# [Instructions to follow]
Whenever a line in the entries includes the word "Education", copy that line out.

Records from a data source:
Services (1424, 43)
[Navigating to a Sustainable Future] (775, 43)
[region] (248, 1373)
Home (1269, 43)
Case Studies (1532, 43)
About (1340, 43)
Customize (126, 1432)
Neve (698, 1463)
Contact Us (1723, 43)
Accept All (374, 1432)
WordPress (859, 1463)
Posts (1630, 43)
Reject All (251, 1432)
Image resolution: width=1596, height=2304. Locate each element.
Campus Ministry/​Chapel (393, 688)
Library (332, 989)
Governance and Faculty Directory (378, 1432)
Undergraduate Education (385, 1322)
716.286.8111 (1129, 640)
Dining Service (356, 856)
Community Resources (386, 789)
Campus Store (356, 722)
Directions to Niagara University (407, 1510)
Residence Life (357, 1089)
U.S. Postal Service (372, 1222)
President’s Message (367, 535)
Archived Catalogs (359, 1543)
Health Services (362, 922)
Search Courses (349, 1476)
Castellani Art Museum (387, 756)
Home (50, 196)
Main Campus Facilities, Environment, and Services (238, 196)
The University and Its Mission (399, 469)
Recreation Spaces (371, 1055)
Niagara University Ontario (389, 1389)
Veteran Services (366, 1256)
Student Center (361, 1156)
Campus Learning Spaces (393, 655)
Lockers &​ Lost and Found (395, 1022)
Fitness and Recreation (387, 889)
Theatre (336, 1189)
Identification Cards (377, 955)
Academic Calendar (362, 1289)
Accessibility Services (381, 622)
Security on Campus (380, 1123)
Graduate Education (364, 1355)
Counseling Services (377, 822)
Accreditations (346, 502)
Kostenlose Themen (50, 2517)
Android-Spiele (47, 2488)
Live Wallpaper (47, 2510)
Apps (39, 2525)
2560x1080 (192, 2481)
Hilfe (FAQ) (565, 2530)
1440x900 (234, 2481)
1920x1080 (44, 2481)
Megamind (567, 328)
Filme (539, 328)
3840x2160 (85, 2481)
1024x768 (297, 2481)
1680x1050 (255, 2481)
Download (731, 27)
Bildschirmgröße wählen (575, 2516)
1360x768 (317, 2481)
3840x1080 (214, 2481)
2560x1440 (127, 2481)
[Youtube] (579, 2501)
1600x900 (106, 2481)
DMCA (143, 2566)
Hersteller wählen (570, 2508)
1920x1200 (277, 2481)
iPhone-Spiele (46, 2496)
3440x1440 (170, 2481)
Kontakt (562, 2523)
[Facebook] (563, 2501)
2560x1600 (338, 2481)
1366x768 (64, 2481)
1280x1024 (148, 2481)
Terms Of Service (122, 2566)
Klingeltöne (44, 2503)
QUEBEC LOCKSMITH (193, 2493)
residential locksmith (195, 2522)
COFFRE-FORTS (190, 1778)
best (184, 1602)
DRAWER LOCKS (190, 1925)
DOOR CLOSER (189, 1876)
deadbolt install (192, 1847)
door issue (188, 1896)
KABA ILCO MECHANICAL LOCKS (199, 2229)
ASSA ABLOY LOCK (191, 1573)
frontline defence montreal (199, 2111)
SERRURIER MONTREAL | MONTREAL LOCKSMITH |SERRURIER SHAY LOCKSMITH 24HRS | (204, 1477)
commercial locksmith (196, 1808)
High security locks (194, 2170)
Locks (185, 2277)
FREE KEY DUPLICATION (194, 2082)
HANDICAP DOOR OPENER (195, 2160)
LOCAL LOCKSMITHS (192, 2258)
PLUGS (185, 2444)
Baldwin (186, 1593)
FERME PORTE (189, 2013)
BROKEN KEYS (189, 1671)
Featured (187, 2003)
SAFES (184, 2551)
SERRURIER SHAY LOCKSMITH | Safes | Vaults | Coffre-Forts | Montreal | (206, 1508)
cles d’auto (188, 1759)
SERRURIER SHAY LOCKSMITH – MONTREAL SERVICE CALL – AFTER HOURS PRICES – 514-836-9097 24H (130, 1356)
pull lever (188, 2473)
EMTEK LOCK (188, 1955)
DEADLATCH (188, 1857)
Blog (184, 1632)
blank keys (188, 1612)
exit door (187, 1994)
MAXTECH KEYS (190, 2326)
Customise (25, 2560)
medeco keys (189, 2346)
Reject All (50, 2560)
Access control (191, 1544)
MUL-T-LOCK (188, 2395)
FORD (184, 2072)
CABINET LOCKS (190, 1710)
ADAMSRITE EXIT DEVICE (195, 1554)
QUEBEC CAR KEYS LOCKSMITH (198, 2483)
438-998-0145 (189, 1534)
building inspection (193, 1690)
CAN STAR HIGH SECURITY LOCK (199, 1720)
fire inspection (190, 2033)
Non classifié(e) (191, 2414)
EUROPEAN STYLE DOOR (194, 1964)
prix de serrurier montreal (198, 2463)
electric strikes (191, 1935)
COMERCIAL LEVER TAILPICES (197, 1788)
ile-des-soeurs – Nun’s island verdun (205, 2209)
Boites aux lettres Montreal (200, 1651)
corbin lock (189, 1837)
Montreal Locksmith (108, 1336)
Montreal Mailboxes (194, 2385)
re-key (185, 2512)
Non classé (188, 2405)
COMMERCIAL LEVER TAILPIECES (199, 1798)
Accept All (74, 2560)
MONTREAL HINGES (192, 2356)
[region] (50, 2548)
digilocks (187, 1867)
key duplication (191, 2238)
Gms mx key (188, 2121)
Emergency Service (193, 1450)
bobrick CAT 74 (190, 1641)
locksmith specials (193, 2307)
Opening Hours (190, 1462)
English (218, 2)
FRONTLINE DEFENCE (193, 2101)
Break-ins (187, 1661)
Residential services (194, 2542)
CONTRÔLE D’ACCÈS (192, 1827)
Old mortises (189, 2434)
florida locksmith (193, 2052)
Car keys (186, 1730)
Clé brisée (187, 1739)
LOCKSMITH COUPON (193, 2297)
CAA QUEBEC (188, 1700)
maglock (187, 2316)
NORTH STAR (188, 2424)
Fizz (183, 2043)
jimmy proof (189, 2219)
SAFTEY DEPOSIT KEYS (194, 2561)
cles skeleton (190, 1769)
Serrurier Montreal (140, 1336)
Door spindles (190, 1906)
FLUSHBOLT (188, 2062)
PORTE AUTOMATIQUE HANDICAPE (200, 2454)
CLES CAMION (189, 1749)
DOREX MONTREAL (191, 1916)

# [Task response]
Undergraduate Education (385, 1322)
Graduate Education (364, 1355)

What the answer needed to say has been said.